戯言


多くの生命や財産が失われた。伝統や文化なども含め地域そのものが潰滅に瀕しているところも多いのであろう。
被災地には私自身の思い出も多く含まれて心が痛む。いやそんな感傷さえ憚られる。
日々接する報道からはときに人々の勁さの感じられるのが救いである。


原子力事故への国や事業会社の対応から日本の強さなど信じることはできない。
起きうる頻度と起きたときの影響によりリスクを棚卸し評価し、優先順位をつけて対策を講ずるのがリスクマネジメントではないのか。
たとえ千年に1度の天災であったとしても、それが起きたらどうなるか。
ことが起きたときのリーダーシップの不在。クライシスマネジメントの不在。マネジメントクライシスとしかいいようがない。

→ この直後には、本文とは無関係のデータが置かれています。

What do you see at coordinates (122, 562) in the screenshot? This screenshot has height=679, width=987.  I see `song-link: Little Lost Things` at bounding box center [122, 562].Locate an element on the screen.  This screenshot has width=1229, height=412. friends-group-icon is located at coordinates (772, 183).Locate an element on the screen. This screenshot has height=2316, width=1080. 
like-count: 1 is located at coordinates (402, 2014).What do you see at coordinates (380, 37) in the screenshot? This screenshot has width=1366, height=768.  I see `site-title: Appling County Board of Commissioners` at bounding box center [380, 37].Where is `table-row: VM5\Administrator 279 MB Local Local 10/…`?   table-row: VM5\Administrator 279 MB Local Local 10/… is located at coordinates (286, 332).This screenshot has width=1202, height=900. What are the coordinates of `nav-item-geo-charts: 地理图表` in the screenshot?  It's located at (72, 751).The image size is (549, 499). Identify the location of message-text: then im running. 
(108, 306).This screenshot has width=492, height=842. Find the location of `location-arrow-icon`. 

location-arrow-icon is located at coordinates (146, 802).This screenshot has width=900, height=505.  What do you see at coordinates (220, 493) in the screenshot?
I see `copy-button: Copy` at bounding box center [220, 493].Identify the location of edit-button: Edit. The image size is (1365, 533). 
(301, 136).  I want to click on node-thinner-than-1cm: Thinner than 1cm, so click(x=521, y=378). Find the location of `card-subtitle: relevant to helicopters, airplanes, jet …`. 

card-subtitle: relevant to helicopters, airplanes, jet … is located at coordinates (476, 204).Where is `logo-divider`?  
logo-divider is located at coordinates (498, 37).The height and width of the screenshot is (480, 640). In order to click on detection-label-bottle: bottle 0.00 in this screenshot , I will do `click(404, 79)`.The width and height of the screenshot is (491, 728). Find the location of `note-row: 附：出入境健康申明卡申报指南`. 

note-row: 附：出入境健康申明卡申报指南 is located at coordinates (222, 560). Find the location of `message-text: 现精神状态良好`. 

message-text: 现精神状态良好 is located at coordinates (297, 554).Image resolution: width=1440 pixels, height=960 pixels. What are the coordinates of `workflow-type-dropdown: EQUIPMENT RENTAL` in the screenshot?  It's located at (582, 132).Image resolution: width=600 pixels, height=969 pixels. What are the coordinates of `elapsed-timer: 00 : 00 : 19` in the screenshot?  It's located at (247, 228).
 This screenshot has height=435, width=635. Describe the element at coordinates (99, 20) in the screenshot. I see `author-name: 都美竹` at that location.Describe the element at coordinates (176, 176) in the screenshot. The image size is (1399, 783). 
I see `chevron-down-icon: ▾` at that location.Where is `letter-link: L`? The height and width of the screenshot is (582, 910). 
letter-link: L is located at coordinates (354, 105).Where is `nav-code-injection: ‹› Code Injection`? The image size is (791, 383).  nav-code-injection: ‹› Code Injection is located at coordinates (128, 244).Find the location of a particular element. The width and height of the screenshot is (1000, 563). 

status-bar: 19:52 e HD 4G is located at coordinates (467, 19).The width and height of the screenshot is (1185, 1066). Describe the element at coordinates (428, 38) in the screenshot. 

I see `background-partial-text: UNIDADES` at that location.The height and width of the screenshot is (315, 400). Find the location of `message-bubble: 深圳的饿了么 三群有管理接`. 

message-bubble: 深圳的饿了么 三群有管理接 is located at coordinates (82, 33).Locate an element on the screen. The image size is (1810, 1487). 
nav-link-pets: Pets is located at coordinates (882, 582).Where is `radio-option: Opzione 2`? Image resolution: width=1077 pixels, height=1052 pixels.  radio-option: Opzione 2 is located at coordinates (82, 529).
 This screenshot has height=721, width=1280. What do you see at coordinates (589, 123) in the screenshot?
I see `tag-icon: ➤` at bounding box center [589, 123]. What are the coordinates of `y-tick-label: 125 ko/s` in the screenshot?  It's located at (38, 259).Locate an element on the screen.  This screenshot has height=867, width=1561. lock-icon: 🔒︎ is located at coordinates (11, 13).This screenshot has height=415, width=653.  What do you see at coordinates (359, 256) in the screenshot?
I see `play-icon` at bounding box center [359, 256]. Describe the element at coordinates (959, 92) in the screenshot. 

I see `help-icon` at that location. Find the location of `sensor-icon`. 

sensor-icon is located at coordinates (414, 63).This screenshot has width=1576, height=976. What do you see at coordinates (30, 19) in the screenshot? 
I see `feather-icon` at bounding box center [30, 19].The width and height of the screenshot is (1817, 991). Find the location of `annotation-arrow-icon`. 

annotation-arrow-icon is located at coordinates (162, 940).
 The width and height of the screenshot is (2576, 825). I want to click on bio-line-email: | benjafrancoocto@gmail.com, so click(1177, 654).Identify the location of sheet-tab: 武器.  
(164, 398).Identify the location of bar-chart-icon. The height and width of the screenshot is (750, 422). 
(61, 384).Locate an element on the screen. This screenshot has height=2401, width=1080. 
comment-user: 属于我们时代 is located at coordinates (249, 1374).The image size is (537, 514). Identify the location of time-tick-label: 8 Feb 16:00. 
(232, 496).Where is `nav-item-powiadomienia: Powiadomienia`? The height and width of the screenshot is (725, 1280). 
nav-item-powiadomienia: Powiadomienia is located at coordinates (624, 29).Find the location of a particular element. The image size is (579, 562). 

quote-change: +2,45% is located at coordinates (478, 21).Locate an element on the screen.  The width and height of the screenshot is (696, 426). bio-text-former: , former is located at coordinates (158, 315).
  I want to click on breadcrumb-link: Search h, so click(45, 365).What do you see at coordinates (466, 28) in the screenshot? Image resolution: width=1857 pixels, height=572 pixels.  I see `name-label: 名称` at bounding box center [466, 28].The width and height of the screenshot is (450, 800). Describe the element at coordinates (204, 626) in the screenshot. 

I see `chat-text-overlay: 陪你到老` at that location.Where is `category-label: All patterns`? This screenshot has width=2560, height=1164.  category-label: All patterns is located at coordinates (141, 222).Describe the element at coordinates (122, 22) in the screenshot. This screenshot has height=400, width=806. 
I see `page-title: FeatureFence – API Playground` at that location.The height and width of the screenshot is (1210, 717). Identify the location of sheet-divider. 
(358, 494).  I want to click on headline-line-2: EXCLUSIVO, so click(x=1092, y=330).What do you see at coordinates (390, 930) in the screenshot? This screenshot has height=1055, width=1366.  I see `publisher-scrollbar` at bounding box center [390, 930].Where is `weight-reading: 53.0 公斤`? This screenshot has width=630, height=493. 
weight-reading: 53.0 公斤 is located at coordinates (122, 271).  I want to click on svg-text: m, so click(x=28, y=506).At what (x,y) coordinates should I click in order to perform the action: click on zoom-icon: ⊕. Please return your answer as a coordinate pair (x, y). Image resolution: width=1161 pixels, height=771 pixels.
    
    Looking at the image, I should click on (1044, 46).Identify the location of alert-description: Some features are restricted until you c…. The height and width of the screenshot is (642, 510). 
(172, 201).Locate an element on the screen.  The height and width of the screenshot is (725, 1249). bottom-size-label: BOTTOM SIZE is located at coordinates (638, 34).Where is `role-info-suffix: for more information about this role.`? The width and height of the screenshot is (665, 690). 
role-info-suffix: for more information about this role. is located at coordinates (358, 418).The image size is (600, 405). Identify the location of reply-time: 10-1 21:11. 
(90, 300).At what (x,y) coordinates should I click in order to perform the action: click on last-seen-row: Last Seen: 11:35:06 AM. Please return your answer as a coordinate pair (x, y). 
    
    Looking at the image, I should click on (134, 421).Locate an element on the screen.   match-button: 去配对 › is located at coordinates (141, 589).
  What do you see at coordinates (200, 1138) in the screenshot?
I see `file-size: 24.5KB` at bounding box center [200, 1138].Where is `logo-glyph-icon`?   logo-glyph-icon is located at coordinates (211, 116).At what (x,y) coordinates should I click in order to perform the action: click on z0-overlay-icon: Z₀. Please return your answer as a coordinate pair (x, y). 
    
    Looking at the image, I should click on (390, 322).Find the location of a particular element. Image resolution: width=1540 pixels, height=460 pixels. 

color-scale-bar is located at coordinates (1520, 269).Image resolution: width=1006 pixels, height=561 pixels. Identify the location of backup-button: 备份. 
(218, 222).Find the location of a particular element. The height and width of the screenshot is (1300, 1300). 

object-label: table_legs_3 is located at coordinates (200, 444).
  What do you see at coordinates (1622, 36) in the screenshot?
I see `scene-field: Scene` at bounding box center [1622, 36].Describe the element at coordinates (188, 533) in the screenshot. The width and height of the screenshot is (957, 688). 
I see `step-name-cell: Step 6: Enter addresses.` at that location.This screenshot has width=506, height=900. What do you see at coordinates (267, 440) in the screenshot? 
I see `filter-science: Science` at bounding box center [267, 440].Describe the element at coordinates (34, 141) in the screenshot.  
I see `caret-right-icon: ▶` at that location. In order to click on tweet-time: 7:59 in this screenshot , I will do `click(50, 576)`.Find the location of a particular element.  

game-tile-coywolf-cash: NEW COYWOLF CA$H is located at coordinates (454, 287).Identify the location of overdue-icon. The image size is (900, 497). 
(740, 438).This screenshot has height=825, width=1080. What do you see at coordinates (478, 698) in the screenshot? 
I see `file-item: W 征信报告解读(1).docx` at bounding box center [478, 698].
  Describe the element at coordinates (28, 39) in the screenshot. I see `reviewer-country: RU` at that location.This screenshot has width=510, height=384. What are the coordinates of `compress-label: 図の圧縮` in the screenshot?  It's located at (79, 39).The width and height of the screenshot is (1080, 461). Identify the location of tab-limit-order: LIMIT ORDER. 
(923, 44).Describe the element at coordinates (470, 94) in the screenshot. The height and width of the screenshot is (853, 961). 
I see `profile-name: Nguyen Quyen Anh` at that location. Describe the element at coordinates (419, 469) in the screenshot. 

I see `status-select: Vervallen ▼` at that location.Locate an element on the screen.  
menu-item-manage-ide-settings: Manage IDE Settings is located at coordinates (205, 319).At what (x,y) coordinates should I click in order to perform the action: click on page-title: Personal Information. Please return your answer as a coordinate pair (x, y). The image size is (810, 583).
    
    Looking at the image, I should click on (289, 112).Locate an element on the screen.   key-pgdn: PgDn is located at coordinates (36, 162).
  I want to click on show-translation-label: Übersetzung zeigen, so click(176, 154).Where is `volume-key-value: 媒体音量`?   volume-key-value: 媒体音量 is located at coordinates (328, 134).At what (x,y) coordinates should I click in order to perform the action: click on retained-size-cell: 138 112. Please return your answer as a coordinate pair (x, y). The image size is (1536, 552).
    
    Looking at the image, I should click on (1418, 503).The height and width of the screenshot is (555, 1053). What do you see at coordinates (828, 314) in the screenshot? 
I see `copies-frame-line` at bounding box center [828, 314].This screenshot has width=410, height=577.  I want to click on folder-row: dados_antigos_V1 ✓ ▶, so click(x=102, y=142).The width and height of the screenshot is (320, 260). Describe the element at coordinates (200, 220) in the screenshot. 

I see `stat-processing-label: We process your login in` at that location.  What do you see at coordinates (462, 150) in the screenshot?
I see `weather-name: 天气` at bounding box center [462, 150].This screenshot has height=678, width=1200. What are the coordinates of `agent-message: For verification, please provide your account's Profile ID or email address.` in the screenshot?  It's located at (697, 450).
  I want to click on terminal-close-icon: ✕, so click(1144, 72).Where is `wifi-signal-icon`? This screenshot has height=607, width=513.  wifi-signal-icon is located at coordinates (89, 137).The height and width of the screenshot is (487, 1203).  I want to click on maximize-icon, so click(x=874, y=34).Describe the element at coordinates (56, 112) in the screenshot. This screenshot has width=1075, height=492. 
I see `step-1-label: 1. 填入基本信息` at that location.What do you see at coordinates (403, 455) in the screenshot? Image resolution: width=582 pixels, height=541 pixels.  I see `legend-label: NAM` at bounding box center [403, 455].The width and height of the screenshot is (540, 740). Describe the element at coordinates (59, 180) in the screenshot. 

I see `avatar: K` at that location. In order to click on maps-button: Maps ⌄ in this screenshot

銀行のシステム事故は未だ解決していないのではないか。
大量の取引が未処理で残り、数日を費やして完遂したという。しかし遅れてなされた取引の日付を遡ることはない。
そのとき当初の取引日付を付利の起算日とする扱いは殆ど行われていないのではないか。
起算日をシステムに認識させないまま処理のみを急いだのだとしたら、公器としての決済機能の根幹が揺らぐ。経営判断はあったのか。


生産や流通が滞る。節電が実効をあげる。
少々暗くても物がふんだんになくても少しくらい不便さが増しても、さすがに原始時代に戻るわけではない。
ほんの数十年前の日本はこんなふうだったのではないか。豊かさとは何か。